Records from a dataset
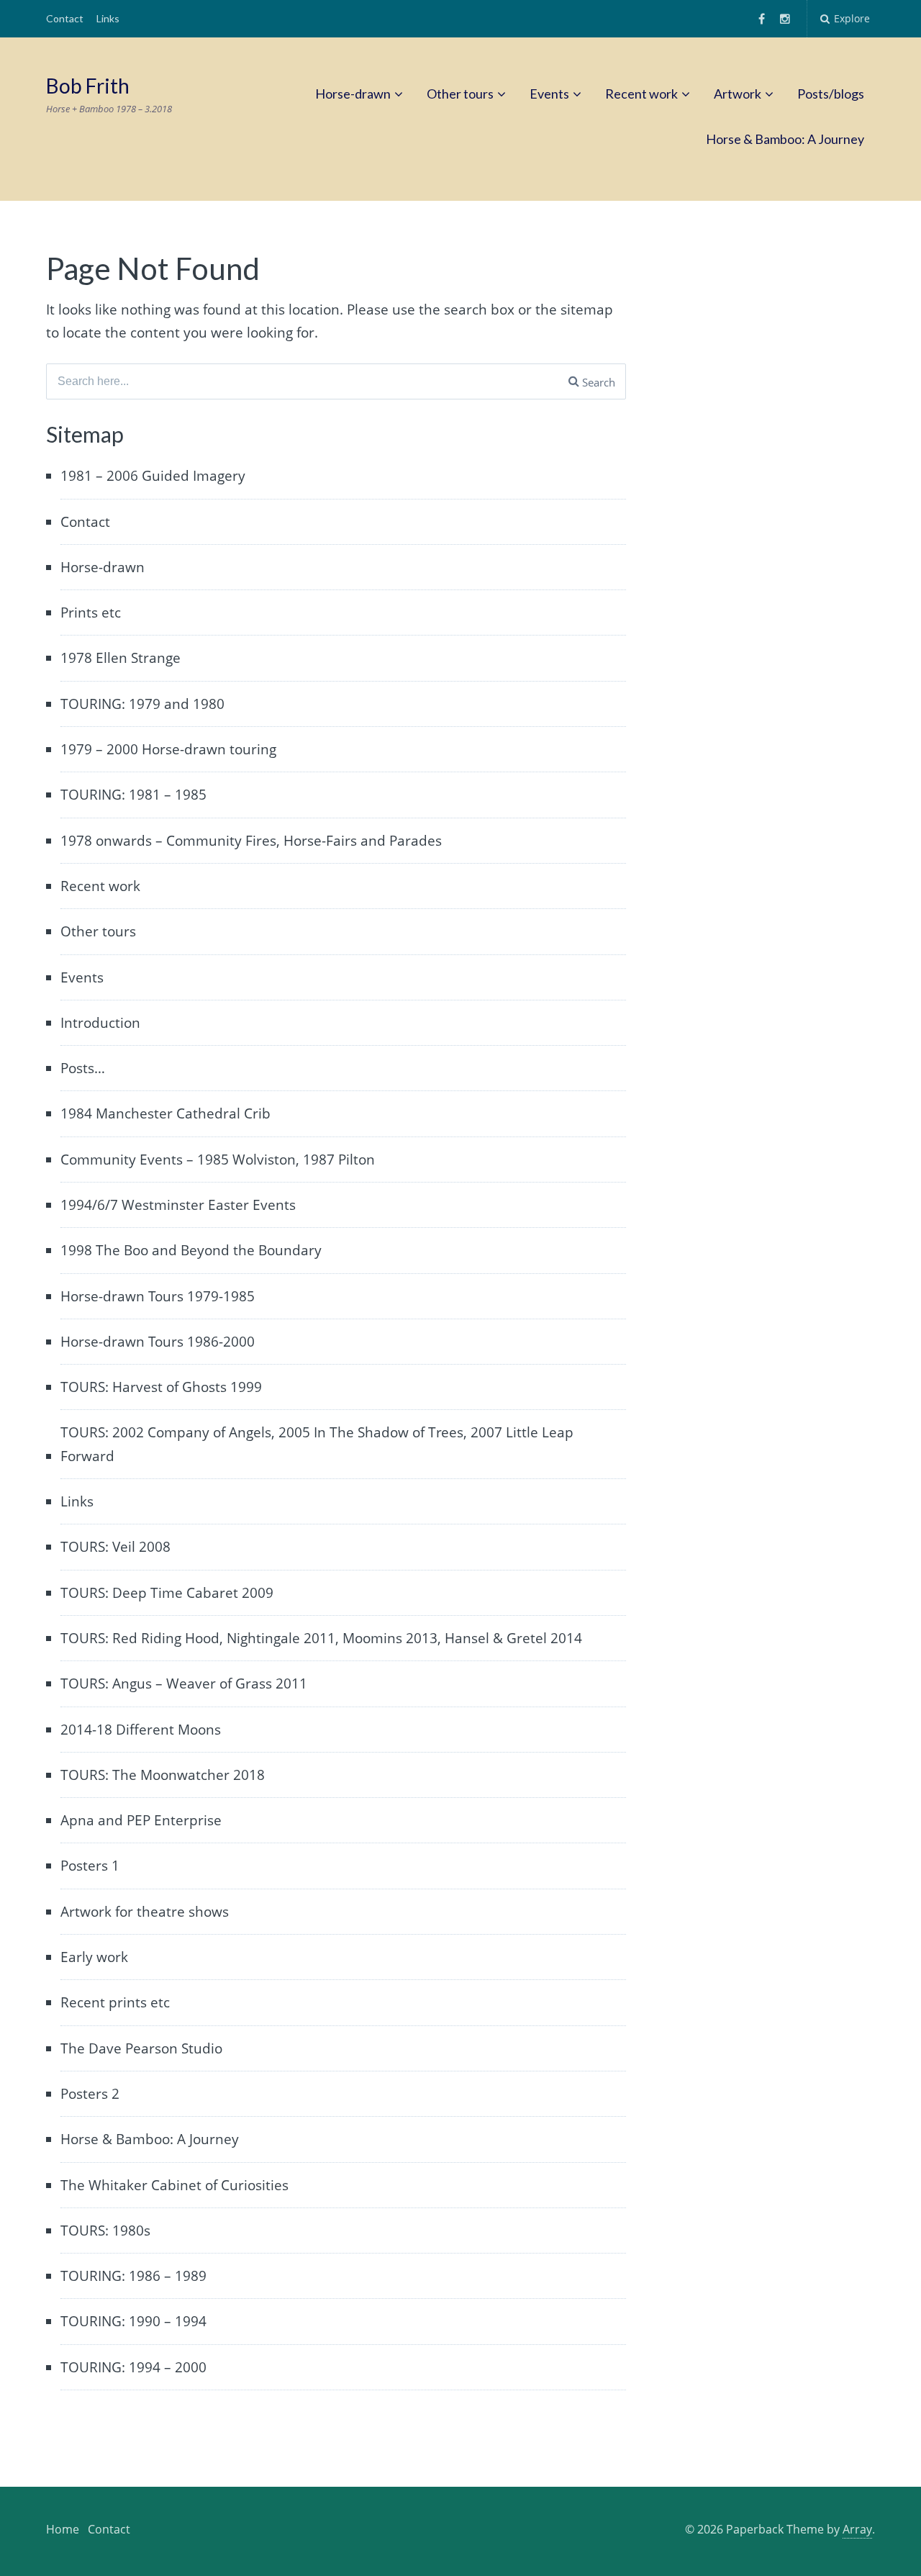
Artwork (737, 93)
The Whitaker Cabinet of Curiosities (174, 2185)
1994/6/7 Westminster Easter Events (178, 1205)
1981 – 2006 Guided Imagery (152, 475)
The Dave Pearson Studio (141, 2048)
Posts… (82, 1068)
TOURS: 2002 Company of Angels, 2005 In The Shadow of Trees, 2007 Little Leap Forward (316, 1444)
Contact (64, 18)
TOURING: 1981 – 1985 (133, 794)
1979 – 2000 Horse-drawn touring (168, 749)
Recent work (641, 93)
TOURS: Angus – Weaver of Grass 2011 (183, 1683)
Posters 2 (89, 2093)
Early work (94, 1957)
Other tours (460, 93)
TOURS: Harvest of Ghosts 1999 (161, 1387)
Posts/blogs (830, 93)
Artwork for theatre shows (144, 1911)
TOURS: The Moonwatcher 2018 (162, 1775)
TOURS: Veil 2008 (115, 1546)
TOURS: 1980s (105, 2230)
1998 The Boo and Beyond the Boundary (191, 1250)
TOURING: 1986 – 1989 (133, 2276)
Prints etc (90, 612)
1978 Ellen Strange (120, 657)
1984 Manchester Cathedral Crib (165, 1113)
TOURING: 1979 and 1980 (142, 704)
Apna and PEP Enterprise (141, 1820)
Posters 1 (89, 1865)
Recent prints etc (115, 2002)
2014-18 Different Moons (140, 1729)
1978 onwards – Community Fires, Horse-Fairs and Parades (251, 840)
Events (549, 93)
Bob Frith (88, 85)
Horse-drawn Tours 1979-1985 (157, 1296)
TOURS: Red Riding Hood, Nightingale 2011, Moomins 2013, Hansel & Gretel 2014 (321, 1638)
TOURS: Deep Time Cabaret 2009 (166, 1592)
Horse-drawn (353, 93)
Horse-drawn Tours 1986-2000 (157, 1341)
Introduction (100, 1022)
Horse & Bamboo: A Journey (785, 139)
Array (857, 2529)
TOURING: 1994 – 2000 (133, 2367)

## Exercise brief
Without any of the pictures, set the entries down again exactly as written.

## Task response
Artwork (737, 93)
The Whitaker Cabinet of Curiosities (174, 2185)
1994/6/7 Westminster Easter Events (178, 1205)
1981 – 2006 Guided Imagery (152, 475)
The Dave Pearson Studio (141, 2048)
Posts… (82, 1068)
TOURS: 2002 Company of Angels, 2005 In The Shadow of Trees, 2007 Little Leap Forward (316, 1444)
Contact (64, 18)
TOURING: 1981 – 1985 (133, 794)
1979 – 2000 Horse-drawn touring (168, 749)
Recent work (641, 93)
TOURS: Angus – Weaver of Grass 2011 (183, 1683)
Posters 2 (89, 2093)
Early work (94, 1957)
Other tours (460, 93)
TOURS: Harvest of Ghosts 1999 (161, 1387)
Posts/blogs (830, 93)
Artwork for theatre shows (144, 1911)
TOURS: The Moonwatcher 2018 (162, 1775)
TOURS: Veil 2008 (115, 1546)
TOURS: 1980s (105, 2230)
1998 The Boo and Beyond the Boundary (191, 1250)
TOURING: 1986 – 1989 (133, 2276)
Prints etc (90, 612)
1978 Ellen Strange (120, 657)
1984 Manchester Cathedral Crib (165, 1113)
TOURING: 1979 and 1980 (142, 704)
Apna and PEP Enterprise (141, 1820)
Posters 1 (89, 1865)
Recent prints etc (115, 2002)
2014-18 Different Moons (140, 1729)
1978 onwards – Community Fires, Horse-Fairs and Parades (251, 840)
Events (549, 93)
Bob Frith (88, 85)
Horse-drawn Tours 1979-1985 (157, 1296)
TOURS: Red Riding Hood, Nightingale 2011, Moomins 2013, Hansel & Gretel 2014 (321, 1638)
TOURS: Deep Time Cabaret 2009 (166, 1592)
Horse-drawn (353, 93)
Horse-drawn Tours 1986-2000 (157, 1341)
Introduction (100, 1022)
Horse & Bamboo: A Journey (785, 139)
Array (857, 2529)
TOURING: 1994 – 2000 (133, 2367)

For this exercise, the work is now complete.